Instructions for the task: In the post about Robert A. Heinlein, which of his books is named as the writer's favorite?

Text segment:
· · ·
H is for Heinlein

So, continuing my occasional trawl through my bookselves to find my A-Z favourites, H comes pummeling me over the head with countless options. Ask me tomorrow and I might go for Peter F Hamilton, because he’s so damn readable. But he’d be nowhere without Robert A Heinlein and this is certainly a case of giving due respect to your elders,

Heinlein was one of the big three of science fiction’s golden age, of course, alongside Isaac Asimov and Arthur C Clarke, emerging from the pulps and going on to dominate the field through the 50s, 60s and 70s until age dimmed his talent and the next generation emerged. But, like Shakespeare and the Beatles, his legacy is evident everywhere. There would be no Peter Hamilton (as we know his writing) without Robert Heinlein, No John Scalzi, no Gareth Powell, no Alastair Reynolds, no Stephen Baxter, no Dan Simmonds and no James A Corey. Probably no Star Trek either, because Heinlein was out in space seeking out strange new worlds long before Gene Roddenbery put pen to paper.

As a kid I couldn’t get enough. I worked through his ‘juveniles’ (Tunnel in the Sky, Red Planet, the Star Beast etc etc) and quickly on to his books aimed at older readers. Mid peirod Heinlein classics included Starship Troopers, Stranger in a Strange Land, Glory Road and The Moon is a Harsh Mistress and I’ve returned to them all many times. Later additions were longer, rambling, more indulgent and best forgotten but those early classics have a freshness and energy to them that is rarely evident in more modern work.

Tunnel in the Sky, one of his ‘juveniles’ is my favourite. A bunch of kids on some sort of outward bound survival ecercise on a new planet get stranded with all the adults and teachers cut off when their wormhole link goes down. It doesn’t quite turn into Lord of the Flies in space, not quite.

Heinlein’s politics got dodgy as he got older, and as the spiritual father of military SF he’s got a lot to answer for. But his grunts-in-space classic Starship Troopers also inspired Joe Haldeman’s seminal anti-war novel The Forever War, and early Heinlein would probably have barely recognised his later incarnation. So take him in the round, and like your grandad try and overlook his slightly dubious take on the world and remember what you love about him – strong storytelling, great characters, vivid imagination and the chance to live out your dreams, page by page. H is for Robert A Heinlein, then, and Tunnel in the Sky is my pick of his books.
· · ·
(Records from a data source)
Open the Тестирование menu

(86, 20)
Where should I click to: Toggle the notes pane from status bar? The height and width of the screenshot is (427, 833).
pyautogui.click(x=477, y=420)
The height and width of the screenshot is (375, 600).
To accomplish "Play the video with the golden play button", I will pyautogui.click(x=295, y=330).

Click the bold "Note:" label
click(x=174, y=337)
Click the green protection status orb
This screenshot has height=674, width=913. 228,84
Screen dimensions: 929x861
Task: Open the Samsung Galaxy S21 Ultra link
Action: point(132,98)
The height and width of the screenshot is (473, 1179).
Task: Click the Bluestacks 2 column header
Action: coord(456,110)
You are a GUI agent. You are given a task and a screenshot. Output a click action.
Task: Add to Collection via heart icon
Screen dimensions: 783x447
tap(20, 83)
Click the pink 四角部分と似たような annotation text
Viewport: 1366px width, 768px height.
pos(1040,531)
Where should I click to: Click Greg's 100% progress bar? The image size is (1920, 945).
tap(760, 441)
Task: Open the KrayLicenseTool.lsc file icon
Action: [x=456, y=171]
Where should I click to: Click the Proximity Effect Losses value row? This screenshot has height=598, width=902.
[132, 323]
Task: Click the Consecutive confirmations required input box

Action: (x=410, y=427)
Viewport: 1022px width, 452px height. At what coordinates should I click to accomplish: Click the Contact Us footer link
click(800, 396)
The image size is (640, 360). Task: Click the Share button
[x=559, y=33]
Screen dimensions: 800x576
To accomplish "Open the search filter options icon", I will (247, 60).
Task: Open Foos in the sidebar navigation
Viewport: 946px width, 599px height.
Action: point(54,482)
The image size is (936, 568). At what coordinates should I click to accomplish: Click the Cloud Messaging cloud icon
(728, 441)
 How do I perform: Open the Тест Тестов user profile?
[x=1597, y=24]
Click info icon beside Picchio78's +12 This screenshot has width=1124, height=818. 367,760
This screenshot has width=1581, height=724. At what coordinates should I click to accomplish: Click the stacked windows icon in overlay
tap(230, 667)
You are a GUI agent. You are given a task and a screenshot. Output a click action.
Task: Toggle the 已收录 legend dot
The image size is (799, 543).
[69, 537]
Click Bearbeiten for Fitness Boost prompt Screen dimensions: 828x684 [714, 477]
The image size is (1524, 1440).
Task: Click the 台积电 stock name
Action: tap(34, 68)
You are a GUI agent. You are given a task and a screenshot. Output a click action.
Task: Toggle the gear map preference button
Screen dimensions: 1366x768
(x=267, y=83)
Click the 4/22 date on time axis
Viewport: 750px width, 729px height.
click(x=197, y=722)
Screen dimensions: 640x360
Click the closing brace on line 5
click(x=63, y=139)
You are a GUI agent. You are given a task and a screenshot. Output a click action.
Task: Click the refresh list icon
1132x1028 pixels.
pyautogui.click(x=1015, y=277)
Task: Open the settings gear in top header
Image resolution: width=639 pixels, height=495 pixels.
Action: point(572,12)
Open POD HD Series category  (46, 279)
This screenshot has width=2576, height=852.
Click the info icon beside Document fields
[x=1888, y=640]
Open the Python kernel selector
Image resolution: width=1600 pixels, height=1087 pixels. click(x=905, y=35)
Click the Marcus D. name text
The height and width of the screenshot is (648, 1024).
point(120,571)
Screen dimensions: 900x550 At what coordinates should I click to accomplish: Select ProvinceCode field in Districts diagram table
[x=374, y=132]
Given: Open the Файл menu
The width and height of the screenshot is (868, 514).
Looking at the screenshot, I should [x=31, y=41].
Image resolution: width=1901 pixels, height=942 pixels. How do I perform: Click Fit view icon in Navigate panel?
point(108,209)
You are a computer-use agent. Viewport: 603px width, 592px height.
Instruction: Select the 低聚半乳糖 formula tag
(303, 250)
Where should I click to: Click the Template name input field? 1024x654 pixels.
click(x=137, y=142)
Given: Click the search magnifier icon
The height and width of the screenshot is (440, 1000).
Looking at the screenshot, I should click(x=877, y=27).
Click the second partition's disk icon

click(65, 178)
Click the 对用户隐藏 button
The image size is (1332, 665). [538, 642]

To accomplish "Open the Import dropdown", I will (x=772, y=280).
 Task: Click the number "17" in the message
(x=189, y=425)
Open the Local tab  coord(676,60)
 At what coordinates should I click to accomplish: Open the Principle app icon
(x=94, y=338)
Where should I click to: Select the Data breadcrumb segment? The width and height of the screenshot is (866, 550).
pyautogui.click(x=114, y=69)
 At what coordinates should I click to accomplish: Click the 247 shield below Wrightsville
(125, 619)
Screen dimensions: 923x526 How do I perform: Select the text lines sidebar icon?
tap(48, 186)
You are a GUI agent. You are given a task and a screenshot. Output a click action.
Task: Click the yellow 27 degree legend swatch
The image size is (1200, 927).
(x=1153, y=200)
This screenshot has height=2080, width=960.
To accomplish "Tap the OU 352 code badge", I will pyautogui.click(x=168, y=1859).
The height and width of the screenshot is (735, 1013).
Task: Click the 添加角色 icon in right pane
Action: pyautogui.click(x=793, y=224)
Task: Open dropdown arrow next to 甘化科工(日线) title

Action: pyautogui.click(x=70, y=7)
· · ·
Final answer: Tunnel in the Sky